Seagrasses are also home to a number of fish species valued by fishers (as catch or bait) and by aquarists. Other fish species in seagrasses are part of marine food chains which lead to commercially fished species.
But the value of seagrass meadows cannot simply be calculated in dollars. They are an essential part of the marine environment. Not only do the plants stabilise sand and mud banks (keeping water clear) but they form the basis of a complex ecosystem supporting forms of life from dugong to plankton.
Seagrasses are central to a web of life. Only a few animals - dugong, green turtles, sea urchins and some fish - have the ability to digest cellulose and feed directly on the leaves themselves. However, their usefulness does not end there. The leaves support an array of attached seaweeds and tiny filter-feeding animals like bryozoans, sponges, and hydroids as well as the eggs of ascidians (sea squirts) and molluscs. These provide food for small fish which feed the larger fish.
While living seagrasses might not be a popular item on the menu, dead seagrasses are a sought-after delicacy, forming the basis of lengthy food chains. Detritus from bacterial decomposition of dead seagrass plants provides food for worms, sea cucumbers, crabs and filter feeders such as anemones and ascidians.
Further decomposition releases nutrients (nitrogen, phosphorus) which, dissolved in water, are re-used by seagrasses and phyto(plant)plankton. Plankton, both plant and animal, is a food source for juvenile prawns and fish, as well as other filter feeders.

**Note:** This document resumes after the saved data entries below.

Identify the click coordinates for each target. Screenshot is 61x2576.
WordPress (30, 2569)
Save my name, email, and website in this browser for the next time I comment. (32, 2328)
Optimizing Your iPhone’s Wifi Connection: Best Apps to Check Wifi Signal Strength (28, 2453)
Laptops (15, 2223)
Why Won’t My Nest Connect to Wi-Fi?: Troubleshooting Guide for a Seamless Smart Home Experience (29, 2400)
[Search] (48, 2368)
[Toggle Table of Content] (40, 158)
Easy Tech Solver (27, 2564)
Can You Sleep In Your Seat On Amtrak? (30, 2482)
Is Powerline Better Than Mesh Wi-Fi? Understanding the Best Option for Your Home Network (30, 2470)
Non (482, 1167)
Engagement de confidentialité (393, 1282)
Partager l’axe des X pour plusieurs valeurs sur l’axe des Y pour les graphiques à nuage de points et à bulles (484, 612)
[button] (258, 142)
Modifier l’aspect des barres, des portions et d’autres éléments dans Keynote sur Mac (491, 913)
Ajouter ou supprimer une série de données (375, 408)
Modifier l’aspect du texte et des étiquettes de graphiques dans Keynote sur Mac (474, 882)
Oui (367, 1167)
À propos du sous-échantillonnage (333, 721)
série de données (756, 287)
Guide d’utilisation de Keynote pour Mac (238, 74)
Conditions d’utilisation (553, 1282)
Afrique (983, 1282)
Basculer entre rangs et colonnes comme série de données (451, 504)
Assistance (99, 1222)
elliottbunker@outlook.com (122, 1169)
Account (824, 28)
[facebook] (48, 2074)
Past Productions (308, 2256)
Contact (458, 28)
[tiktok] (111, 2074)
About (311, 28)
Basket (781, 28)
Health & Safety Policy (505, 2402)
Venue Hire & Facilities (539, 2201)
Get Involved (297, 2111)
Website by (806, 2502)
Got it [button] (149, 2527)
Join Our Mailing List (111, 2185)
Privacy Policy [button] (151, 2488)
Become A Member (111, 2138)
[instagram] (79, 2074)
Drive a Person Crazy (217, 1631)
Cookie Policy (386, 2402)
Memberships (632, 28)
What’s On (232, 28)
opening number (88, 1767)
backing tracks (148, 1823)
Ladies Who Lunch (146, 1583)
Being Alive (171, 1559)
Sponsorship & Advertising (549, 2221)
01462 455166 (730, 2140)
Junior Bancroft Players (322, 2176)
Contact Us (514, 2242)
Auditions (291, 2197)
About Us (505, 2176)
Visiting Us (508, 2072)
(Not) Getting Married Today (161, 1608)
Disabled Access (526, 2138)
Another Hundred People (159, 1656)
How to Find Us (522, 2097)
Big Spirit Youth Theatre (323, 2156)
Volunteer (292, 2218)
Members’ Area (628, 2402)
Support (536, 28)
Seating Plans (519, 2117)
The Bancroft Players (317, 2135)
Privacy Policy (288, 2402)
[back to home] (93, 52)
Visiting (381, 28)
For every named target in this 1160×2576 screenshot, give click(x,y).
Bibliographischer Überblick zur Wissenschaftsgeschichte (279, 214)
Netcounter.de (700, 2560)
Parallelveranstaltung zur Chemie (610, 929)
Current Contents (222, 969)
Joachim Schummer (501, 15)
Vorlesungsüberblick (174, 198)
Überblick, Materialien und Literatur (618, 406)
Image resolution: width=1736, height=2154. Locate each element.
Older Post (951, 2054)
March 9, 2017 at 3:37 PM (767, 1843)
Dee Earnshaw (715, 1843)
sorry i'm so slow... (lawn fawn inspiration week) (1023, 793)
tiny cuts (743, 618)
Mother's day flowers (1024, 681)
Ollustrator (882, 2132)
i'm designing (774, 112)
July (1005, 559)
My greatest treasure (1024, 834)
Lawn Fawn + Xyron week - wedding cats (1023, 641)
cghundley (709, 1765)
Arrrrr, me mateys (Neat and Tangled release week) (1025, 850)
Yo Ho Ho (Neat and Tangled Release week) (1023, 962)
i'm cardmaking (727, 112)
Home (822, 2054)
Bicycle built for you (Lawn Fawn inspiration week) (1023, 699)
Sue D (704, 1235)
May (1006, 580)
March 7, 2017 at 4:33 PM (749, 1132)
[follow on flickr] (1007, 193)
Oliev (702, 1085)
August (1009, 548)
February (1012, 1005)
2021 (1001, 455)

Case study: Hervey Bay seagrass and dugong
In mid-1992, fishers in the Hervey Bay area began to report large numbers of dead dugong in the area. Researchers set out to check on the seagrass beds but found that where in 1988 there had been 1000km of this dugong food, now there was none.
In March 1992, the adjacent Mary River had flooded twice, carrying loads of silt into the sea. Following this event, a cyclone caused a suspension of the sediment. This extended period of clouded water, it is now assumed, killed the seagrasses by cutting out sunlight. Without food the dugongs disappeared. This event probably also led to a chain of disasters for numerous, less obvious, animals.
As this experience showed, seagrasses are vulnerable. With or without human impact, they come and go seasonally but certain human activities put them at greater risk. Urban, industrial and agricultural runoff can have detrimental effects on seagrasses and the communities they support.
Repeated trawling and outboard motors may damage the meadows while destruction of mangroves may disrupt the supply of nutrients.
The removal of sandbanks can expose the plants to sediment-stirring waves and may cause the beds to drain and dry out at low tide.
Now that the value of the marine grasslands has been recognised, care is needed to ensure that coastal development takes this precious resource into account.
Hervey Bay Marine Park protects extensive seagrass beds growing in the shallow waters of eastern and southern Hervey Bay.